2014年7月2日水曜日

かわいい闇




バンドデシネの「かわいい闇」を読んで驚きました。一見するとジブリ作品の絵コンテのような水彩漫画ですが、なかみはとても子供向けではない。すべてが夢であったなら、と祈ってしまいそうな話。とっても大好きですが、二度と読みたくないと思ってしまいます。だいぶネタバレします。
少女の死体とかわいいキャラクターたちが表裏一体のように感じますが、同じ線上に立っています。最初はなんとなしにありきたりなキャラクターが、不思議の国のアリスのようにどこからともなく落下し、さらにさまざまなかわいい小さなキャラクターが登場するのですが、そのキャラクターが生まれてきたのは少女の死体のなかから。その少女は主人公の女の子でもあります。最初は死んだことに気づいてない少女が、小さなキャラクターとして登場しているのかと思いましたが、他のキャラクターたちも少女に違いないのです。
書いてて混乱しますが、そのキャラクターのなかにもヒエラルキーが存在し、そこからあぶれたりドジを踏むとあっけなく死んでしまいます。そのことに他のキャラクターはなんの疑問も抱かないし、そのままの事実として受け止めます。そこがナントモ気持ち悪く、かわいい造形との差に嫌気がさします。何が一番嫌かというと、そのキャラクターたちの大半は少女の死体から遠くに離れようともしませんし、死体だと気づいていないことです。
主人公は大男(主人公からしたら)と出会いそこで借りぐらしのアリエッティように暮らしはじめます。その男は少女(主人公でもある)の親かもしれませんし、少女を殺した人物かもしれません。主人公はその男に強い共感を抱いて終わります。絵も話も構造も全て好みですが、ナントモ咀嚼するのに時間がかかりますね〜〜〜。本当に良いですが、気持ちがわるいです。ですが良いです。
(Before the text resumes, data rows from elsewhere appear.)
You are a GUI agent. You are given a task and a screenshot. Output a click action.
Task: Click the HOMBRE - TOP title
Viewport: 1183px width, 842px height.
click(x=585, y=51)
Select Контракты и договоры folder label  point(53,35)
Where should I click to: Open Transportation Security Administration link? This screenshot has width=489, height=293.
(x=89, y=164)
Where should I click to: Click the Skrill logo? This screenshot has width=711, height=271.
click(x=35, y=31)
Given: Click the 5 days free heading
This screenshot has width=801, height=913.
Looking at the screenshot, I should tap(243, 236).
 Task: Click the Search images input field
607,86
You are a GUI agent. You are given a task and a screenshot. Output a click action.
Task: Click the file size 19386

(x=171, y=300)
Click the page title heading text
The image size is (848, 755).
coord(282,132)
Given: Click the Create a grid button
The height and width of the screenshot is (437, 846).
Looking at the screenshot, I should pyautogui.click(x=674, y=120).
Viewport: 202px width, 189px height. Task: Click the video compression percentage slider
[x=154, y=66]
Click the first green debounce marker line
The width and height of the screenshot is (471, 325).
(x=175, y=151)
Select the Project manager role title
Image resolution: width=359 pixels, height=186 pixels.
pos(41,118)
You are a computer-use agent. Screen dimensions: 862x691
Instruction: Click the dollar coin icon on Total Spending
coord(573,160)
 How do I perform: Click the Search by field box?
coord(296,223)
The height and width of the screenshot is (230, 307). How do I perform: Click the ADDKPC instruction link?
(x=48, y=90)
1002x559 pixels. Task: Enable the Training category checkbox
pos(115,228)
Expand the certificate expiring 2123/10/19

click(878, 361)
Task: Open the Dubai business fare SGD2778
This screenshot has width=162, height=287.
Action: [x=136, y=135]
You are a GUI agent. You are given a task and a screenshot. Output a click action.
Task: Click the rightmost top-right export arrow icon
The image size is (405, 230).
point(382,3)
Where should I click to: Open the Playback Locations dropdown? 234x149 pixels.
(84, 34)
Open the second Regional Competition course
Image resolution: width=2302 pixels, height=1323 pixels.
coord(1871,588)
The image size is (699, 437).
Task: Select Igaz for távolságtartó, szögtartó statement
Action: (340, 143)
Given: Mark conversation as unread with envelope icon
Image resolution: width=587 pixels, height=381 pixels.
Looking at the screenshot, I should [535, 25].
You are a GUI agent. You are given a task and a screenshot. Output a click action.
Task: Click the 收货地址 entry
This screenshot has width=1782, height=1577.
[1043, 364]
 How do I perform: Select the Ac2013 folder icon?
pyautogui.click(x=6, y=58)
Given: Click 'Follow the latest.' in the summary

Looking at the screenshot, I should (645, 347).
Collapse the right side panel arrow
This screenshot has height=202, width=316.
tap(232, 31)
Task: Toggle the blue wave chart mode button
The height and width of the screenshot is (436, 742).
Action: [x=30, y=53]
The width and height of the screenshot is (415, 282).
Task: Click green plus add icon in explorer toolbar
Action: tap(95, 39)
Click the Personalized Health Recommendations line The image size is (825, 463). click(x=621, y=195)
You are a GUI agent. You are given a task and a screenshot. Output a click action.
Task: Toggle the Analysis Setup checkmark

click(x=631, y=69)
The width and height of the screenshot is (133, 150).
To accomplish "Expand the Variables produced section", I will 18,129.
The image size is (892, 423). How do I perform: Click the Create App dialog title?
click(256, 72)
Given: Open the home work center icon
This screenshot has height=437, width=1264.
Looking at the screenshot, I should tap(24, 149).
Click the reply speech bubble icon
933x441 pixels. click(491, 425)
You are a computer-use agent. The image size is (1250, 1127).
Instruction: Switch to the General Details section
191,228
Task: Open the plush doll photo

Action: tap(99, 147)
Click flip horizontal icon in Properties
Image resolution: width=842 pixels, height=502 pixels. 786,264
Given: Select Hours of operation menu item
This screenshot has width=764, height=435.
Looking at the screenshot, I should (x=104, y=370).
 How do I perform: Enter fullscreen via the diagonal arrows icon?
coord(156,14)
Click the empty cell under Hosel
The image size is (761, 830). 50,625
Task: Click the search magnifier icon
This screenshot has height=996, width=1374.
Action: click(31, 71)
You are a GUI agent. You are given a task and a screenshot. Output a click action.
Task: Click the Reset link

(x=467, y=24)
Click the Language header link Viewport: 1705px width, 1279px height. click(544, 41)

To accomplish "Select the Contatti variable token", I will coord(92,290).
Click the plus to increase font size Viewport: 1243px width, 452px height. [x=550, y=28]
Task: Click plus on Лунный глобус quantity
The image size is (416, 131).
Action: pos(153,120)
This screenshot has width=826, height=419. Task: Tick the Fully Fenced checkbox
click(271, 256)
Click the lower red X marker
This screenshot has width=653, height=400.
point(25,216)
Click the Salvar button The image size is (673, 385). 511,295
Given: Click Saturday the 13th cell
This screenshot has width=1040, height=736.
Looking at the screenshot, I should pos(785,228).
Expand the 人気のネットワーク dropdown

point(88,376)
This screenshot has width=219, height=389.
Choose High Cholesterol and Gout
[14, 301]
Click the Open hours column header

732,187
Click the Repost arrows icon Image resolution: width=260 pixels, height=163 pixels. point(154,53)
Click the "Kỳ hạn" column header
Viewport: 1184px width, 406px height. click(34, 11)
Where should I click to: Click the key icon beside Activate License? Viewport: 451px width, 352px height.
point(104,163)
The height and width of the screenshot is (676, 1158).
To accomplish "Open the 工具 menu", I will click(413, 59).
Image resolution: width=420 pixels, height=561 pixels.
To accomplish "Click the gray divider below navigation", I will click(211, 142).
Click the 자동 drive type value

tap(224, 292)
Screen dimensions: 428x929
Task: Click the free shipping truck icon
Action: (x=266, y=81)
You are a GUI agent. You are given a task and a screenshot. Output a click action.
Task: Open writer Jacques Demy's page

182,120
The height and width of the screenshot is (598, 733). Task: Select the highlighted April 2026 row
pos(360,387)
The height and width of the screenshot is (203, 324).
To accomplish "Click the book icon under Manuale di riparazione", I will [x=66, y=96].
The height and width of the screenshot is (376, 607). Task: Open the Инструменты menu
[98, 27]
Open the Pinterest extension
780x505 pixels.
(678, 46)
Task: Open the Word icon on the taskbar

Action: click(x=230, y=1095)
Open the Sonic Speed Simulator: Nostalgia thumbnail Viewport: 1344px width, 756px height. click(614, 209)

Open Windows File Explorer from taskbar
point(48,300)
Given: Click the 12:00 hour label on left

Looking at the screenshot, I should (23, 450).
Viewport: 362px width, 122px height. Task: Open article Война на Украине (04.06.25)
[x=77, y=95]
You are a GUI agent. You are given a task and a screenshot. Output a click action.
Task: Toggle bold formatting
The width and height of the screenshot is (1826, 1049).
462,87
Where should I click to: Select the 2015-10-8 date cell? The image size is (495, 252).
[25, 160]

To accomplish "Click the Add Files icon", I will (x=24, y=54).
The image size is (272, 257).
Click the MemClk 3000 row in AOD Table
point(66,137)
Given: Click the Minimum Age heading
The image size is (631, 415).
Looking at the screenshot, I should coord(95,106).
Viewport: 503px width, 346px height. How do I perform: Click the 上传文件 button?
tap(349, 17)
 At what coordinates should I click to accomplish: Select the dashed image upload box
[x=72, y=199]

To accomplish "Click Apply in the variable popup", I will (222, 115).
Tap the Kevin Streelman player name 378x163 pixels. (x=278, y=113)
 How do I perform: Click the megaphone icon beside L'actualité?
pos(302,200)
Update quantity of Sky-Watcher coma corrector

本屋でかわいい闇の隣にいたリトルニモは、夢であったなら、というより夢じゃなかったら現実だったらと思うような本です。ニモはどんな冒険を夢の中でしても、1ページで必ず目が覚めるところが良いです。

パプリカ、ビューティフルドリーマー、インセプション…他にも夢を題材とした作品がありますが、寝てみる夢と偶像をみる夢とある場合、前者が上記の作品、後者が千年女優であると思います。夢というより幻想です。というよりただの今敏ファンです。
そのような夢の話に強く惹かれます。